Taylor's ambitious and masterful poems read her home state's historic violence against our world's current unsteadinesses—mass eviction, housing crises, deportation, inequality. They also ponder what it means to try to bring up children along these rifts. What emerges is a powerful core sample of America at the brink—equally tuned to maternal and to geologic time. At once sorrowful and furious, tender and fierce, Rift Zone is startlingly observant, relentlessly curious—a fearsome tremor of a book.

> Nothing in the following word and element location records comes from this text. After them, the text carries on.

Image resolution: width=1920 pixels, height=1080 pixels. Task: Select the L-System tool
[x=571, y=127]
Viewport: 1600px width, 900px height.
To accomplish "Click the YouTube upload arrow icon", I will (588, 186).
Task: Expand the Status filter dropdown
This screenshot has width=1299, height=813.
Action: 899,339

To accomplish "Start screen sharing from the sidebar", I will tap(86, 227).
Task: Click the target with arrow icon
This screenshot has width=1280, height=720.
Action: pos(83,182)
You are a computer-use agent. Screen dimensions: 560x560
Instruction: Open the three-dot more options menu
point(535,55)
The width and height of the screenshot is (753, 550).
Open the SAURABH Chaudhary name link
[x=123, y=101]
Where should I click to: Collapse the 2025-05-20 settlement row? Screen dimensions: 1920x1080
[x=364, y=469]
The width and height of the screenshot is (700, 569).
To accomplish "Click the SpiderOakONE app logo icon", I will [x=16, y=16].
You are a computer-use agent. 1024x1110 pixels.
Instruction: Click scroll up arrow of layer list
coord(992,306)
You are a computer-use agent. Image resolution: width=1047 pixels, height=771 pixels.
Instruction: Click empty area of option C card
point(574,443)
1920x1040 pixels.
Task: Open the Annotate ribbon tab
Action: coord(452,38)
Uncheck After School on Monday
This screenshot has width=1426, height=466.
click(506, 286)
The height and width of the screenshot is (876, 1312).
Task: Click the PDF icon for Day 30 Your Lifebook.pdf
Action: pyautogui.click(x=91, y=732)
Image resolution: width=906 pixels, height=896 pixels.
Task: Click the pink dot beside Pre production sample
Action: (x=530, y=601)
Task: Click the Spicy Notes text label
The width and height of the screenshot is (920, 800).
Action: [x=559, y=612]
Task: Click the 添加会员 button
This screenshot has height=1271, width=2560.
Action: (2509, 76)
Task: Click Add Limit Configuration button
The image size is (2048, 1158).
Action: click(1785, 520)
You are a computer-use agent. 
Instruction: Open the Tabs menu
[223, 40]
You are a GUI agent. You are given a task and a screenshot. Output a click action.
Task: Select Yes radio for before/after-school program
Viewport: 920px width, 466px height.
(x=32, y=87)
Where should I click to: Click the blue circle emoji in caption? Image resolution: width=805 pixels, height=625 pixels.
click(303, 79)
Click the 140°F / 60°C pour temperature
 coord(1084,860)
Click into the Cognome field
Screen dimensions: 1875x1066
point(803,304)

"Taylor vividly and memorably renders the complexities of an America of violence and rifts." —Publishers Weekly
"Unearthing and sifting the seismic layers of her own East Bay locale, she's created a haunting American elegy." —Jonathan Lethem, author of The Feral Detective
PUBLISHERS WEEKLY
In the preface to the ambitious third book from Taylor (The Forage House), Ilya Kaminsky describes the work as "many investigations of American fear." While fear may be a subtext to these poems, they are an exploration of American violence and fragility, amplified by the fact that the poet lives in El Cerrito, Calif., a city that sits atop the Hayward Fault. Taylor's poems are often made up of multiple sections, in a controlled sprawl that mirrors the area about which she writes so richly. A descendant of Thomas Jefferson, Taylor explores her own identity, reminding readers of the foundation and origins of American violence. One poem opens with "Tonight the train shuts for another death./ Jumper: Third this month," and it is followed by another that begins "& after the vermillion opera curtain/ rose on Giovanni raping/ the tiny distant woman on the stage,/ we drank champagne at intermission." In these layered poems, Taylor often steps beyond herself to address her own privilege: "Sometimes I think that all/ privilege is/ is some safer vantage/ for watching the trauma, America, happen," she observes. Taylor vividly and memorably renders the complexities of an America of violence and rifts.